_EXERCISE BRIEF_: The output must start at the line containing "Switch to 全局分析 tab" in the records below and stop at the last line, matching each line exactly and leaving out every picture.

Content starts

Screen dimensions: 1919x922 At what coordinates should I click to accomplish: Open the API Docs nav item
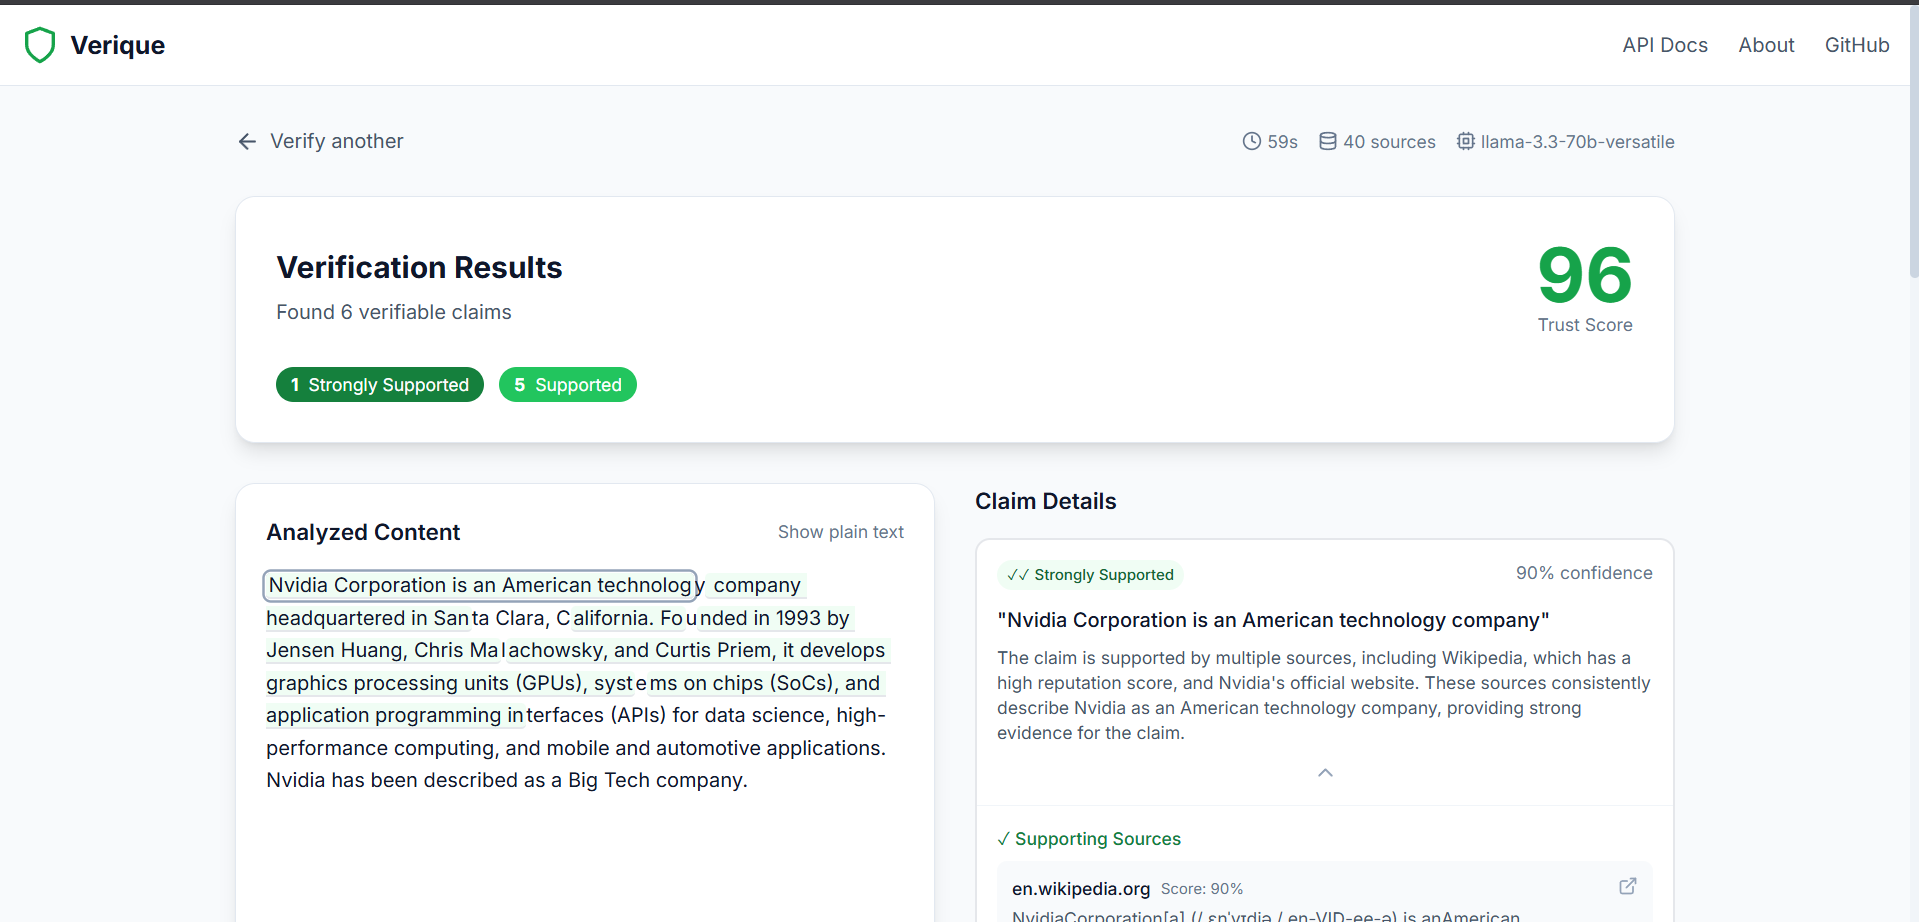pos(1664,45)
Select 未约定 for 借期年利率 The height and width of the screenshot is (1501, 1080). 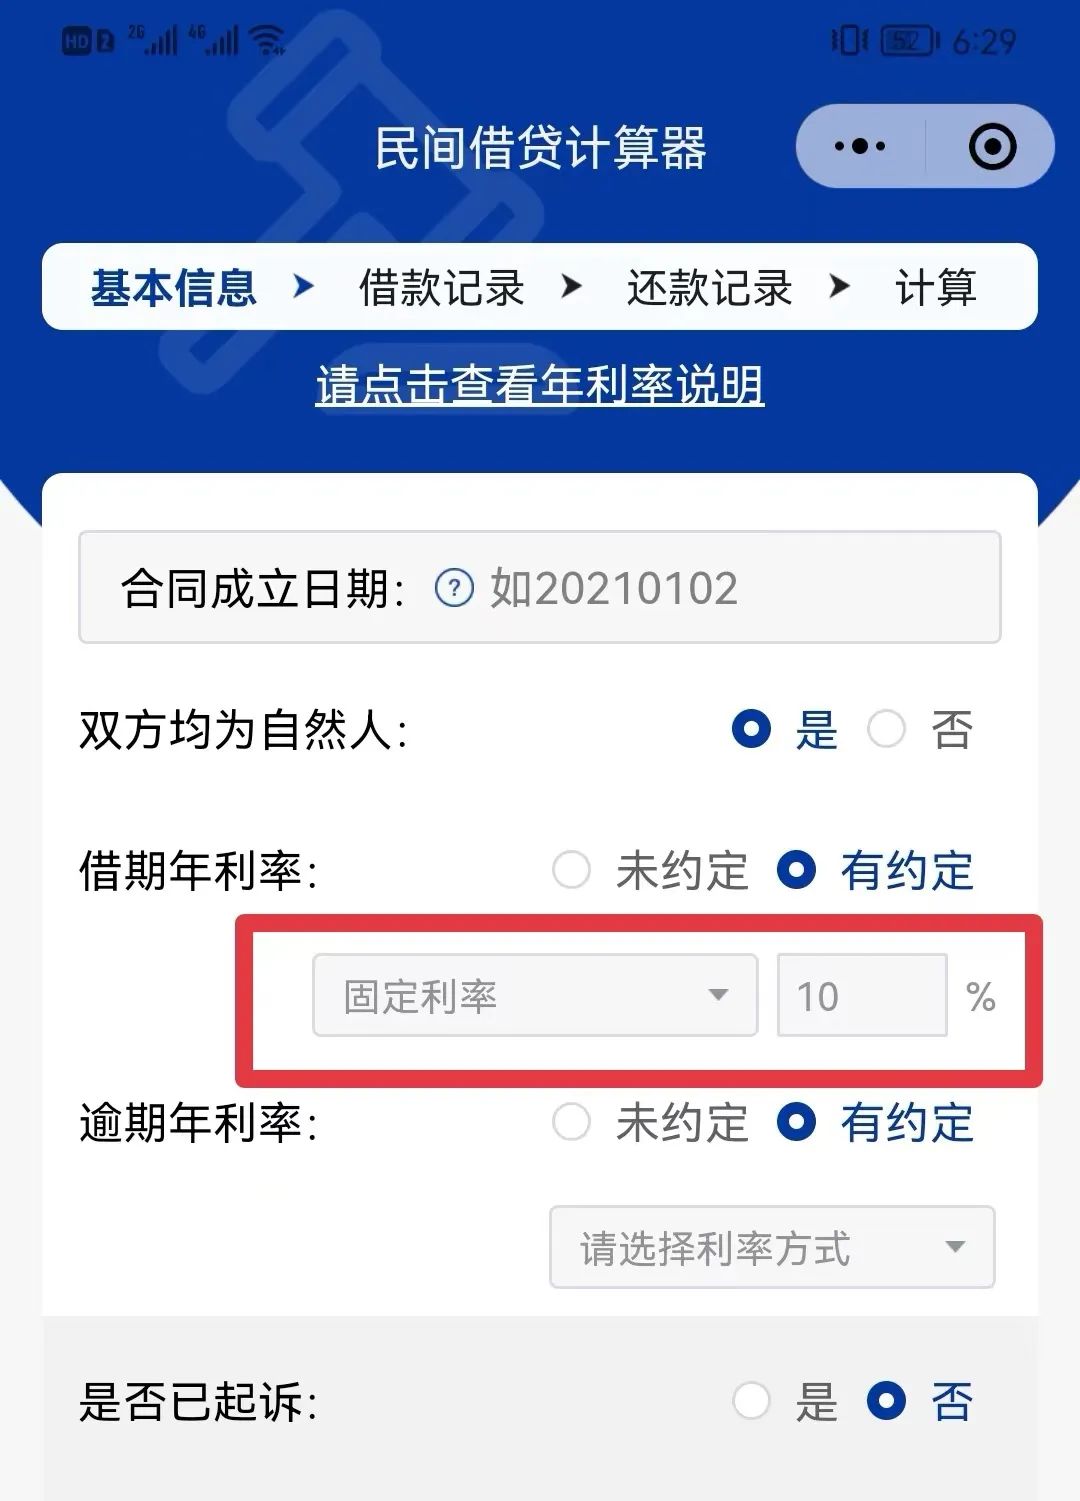(571, 870)
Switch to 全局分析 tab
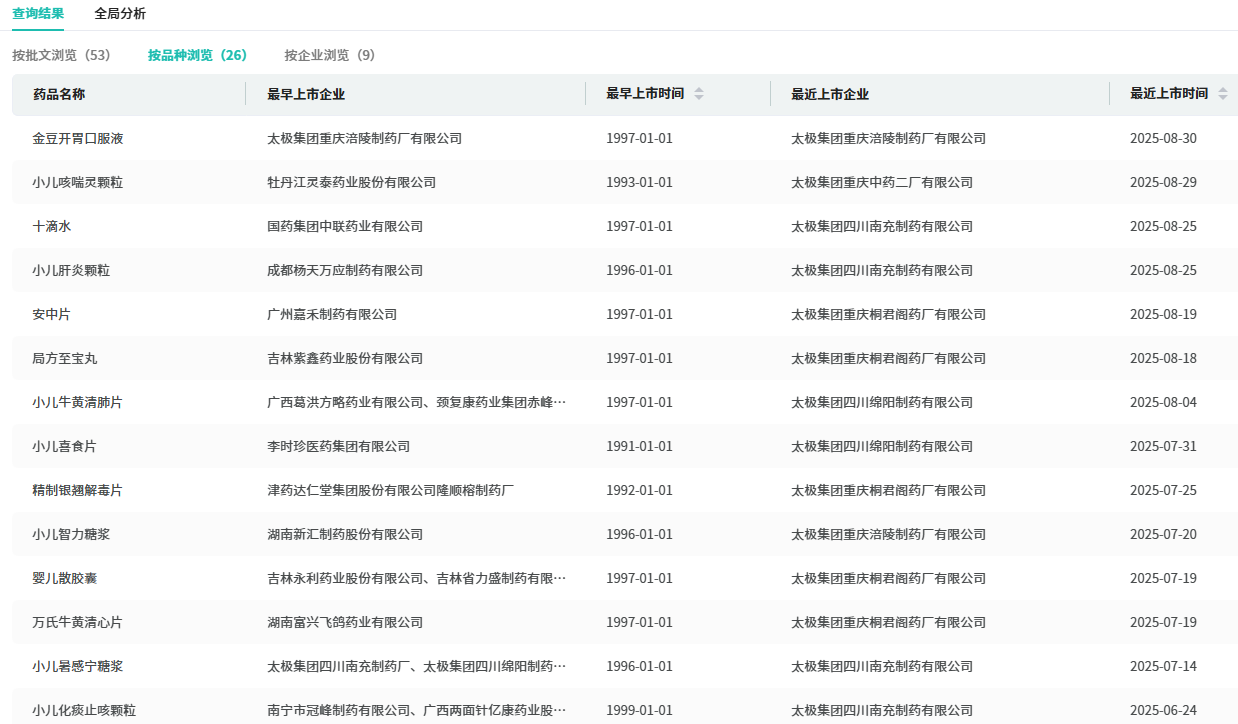Image resolution: width=1238 pixels, height=724 pixels. (120, 13)
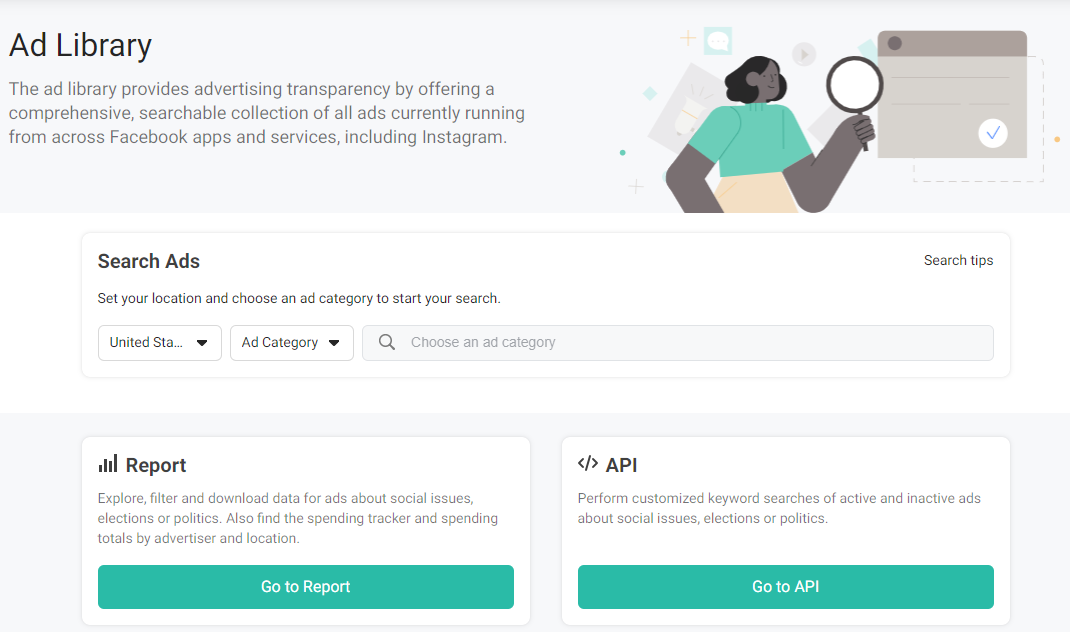Image resolution: width=1070 pixels, height=632 pixels.
Task: Click the gray play button icon in the illustration
Action: tap(804, 54)

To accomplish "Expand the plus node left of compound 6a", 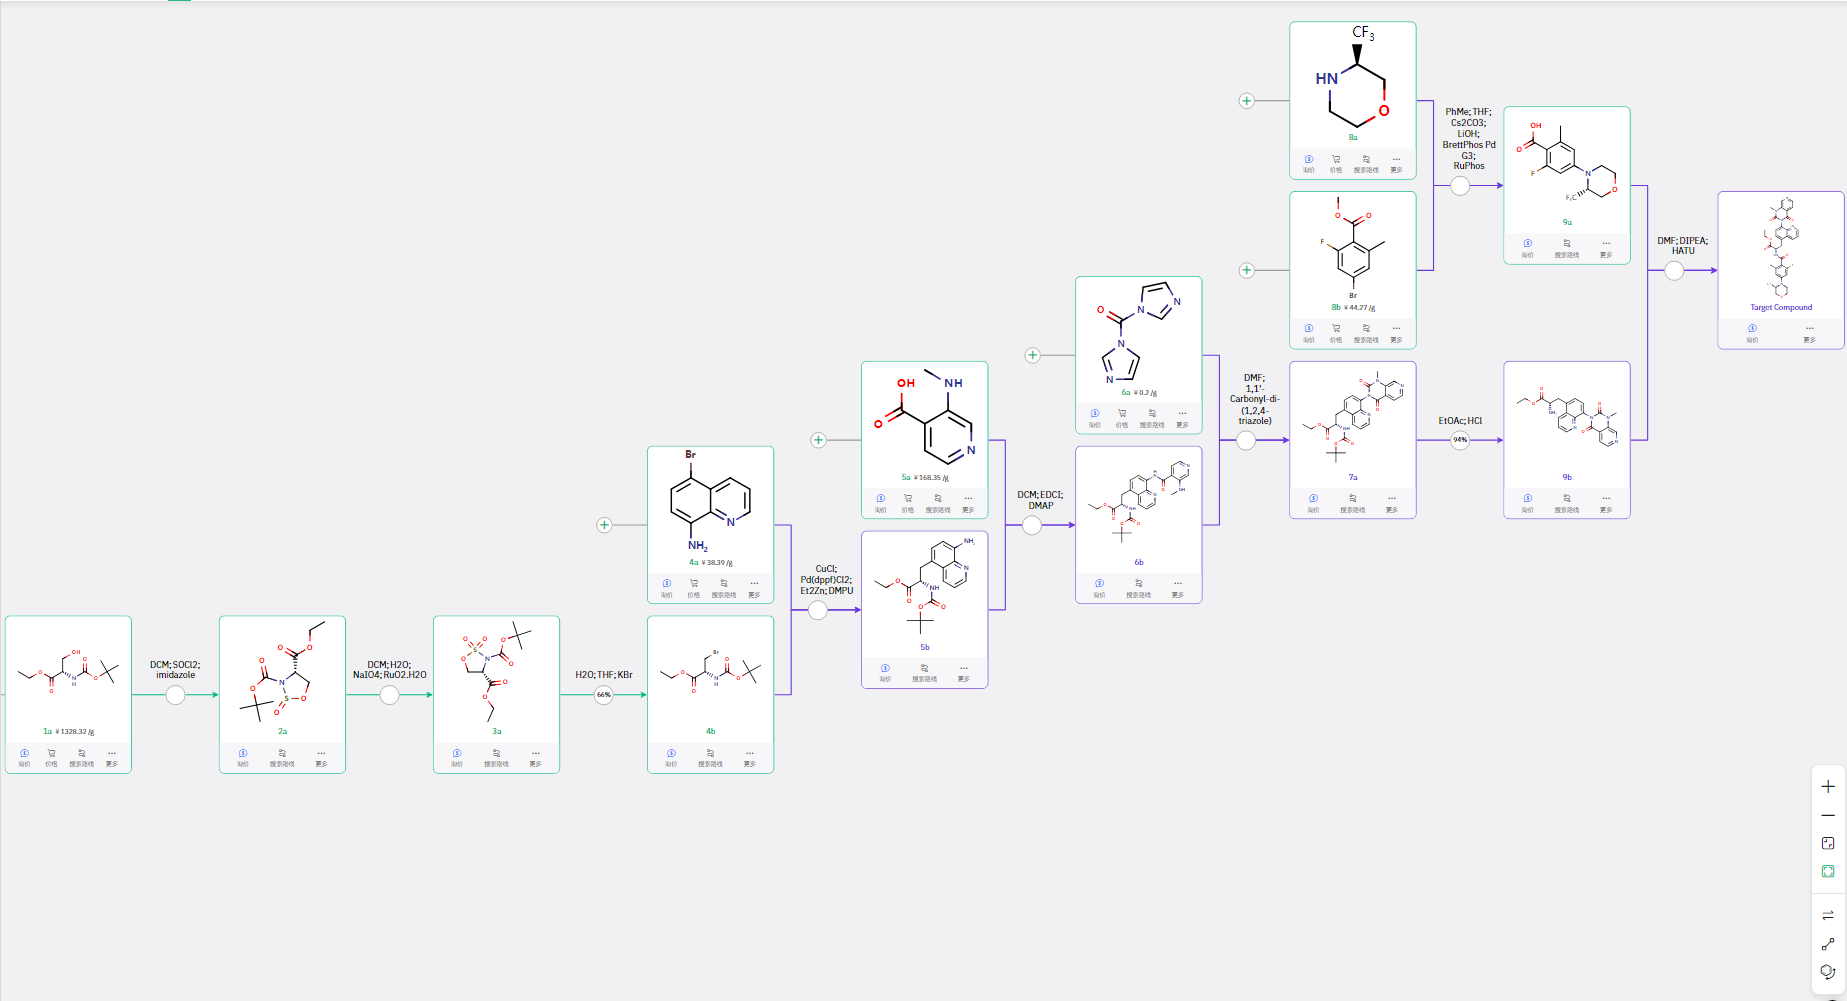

Content ends

_TASK RESPONSE_:
Switch to 全局分析 tab
Image resolution: width=1238 pixels, height=724 pixels. (120, 13)
Image resolution: width=1070 pixels, height=632 pixels.
Task: Click the gray play button icon in the illustration
Action: tap(804, 54)

To accomplish "Expand the plus node left of compound 6a", 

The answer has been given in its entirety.